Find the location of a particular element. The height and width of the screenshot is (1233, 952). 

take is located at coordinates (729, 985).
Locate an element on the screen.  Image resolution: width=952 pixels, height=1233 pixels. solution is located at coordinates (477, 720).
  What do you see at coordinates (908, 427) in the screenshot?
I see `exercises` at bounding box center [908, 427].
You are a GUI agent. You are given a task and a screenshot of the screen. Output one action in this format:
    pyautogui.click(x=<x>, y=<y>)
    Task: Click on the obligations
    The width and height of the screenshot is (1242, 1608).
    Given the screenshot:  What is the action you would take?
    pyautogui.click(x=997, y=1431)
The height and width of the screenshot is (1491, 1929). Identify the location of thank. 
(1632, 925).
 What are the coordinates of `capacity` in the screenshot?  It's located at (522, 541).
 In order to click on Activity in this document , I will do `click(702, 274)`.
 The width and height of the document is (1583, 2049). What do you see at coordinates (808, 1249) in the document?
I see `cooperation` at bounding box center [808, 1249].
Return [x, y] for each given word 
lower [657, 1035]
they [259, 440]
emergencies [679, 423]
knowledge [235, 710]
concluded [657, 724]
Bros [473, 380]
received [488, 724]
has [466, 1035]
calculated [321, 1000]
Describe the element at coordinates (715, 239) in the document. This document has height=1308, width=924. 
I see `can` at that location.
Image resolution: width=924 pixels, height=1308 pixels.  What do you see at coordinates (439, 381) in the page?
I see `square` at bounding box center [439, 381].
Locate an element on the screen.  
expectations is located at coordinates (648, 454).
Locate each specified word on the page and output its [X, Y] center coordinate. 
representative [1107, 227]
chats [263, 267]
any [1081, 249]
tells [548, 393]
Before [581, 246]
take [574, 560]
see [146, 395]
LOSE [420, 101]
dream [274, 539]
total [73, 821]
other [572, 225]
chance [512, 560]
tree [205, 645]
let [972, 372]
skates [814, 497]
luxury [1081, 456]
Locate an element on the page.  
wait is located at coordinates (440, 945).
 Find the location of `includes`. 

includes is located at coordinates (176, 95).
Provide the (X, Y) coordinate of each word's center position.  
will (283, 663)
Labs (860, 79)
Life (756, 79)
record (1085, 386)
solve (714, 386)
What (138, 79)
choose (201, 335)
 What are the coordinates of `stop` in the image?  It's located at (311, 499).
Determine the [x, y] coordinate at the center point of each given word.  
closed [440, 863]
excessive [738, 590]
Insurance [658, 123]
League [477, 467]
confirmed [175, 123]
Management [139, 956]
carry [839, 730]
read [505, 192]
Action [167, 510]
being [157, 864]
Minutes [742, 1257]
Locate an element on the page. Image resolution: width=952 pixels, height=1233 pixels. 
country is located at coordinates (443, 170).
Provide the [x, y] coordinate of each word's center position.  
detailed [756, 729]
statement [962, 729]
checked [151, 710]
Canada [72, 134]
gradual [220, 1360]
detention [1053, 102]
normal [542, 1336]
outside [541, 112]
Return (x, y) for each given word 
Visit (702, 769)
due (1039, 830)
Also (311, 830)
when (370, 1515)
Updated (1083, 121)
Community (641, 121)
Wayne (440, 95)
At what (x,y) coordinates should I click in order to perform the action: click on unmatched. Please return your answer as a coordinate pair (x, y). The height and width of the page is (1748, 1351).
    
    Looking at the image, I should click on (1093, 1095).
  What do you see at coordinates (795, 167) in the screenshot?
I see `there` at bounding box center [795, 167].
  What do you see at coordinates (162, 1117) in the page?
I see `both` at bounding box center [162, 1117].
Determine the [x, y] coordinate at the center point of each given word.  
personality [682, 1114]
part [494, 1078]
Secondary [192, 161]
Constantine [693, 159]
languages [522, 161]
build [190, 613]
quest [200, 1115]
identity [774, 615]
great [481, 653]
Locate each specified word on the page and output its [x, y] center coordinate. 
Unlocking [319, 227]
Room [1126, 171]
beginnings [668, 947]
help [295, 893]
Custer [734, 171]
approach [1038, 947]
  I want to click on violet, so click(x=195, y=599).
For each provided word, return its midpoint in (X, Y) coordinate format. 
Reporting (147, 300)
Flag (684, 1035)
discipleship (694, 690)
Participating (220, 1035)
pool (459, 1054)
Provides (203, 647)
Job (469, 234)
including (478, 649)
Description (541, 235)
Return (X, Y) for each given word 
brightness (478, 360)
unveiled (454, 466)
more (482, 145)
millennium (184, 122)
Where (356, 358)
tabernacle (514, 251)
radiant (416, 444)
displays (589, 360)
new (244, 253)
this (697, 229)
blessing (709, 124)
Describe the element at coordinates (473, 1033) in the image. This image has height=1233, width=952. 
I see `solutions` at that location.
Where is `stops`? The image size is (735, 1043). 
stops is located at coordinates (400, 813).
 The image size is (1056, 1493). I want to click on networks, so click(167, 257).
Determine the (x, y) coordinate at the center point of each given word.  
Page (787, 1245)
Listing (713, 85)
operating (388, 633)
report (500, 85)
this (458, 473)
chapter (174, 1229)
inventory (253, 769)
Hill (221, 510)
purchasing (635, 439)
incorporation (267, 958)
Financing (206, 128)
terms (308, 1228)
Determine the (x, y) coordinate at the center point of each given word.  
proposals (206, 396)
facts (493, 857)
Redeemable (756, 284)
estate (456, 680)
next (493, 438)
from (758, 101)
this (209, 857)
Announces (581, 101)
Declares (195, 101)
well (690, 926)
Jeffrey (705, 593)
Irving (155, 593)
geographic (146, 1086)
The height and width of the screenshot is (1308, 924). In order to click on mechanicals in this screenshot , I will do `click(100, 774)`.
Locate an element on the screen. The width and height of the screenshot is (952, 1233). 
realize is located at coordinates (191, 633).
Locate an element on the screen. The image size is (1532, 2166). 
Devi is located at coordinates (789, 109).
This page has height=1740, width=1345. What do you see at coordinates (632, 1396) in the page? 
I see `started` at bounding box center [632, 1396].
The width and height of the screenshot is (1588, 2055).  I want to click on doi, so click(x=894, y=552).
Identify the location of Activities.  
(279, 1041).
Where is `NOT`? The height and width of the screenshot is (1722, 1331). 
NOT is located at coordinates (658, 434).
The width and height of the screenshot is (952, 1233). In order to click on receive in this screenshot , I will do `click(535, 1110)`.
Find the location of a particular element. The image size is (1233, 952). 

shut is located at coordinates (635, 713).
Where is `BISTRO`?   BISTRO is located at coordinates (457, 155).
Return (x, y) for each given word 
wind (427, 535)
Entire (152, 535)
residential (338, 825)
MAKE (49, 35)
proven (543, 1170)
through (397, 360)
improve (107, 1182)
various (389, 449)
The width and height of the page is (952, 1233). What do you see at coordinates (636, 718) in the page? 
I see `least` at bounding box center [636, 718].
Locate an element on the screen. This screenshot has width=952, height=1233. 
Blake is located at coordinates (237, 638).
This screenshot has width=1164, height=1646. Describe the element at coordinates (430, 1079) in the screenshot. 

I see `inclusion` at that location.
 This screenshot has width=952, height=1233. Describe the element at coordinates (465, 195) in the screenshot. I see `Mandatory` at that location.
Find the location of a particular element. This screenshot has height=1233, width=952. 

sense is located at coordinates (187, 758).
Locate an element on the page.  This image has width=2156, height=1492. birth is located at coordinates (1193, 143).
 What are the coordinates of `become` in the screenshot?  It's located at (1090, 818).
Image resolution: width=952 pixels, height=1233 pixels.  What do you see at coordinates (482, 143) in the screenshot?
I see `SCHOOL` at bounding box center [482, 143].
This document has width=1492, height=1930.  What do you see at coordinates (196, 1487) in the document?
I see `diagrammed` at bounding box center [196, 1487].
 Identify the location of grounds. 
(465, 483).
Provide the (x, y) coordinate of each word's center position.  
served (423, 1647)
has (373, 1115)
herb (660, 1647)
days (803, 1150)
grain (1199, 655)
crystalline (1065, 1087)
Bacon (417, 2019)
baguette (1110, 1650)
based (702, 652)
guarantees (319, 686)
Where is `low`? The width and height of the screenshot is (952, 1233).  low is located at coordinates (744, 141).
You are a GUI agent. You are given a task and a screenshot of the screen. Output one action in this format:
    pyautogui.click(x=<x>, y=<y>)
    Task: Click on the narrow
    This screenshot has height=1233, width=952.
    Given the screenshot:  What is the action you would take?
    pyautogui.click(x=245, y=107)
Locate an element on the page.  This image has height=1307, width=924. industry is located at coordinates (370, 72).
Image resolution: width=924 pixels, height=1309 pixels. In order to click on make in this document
---
▶ 任务要求
请逐字照抄从包含"MAKE (49, 35)"的那一行起、到包含"Blake is located at coordinates (237, 638)."的那一行止的各行，首尾两行都要包括在内。

▶ 任务结果
MAKE (49, 35)
proven (543, 1170)
through (397, 360)
improve (107, 1182)
various (389, 449)
The width and height of the page is (952, 1233). What do you see at coordinates (636, 718) in the page? 
I see `least` at bounding box center [636, 718].
Locate an element on the screen. This screenshot has width=952, height=1233. 
Blake is located at coordinates (237, 638).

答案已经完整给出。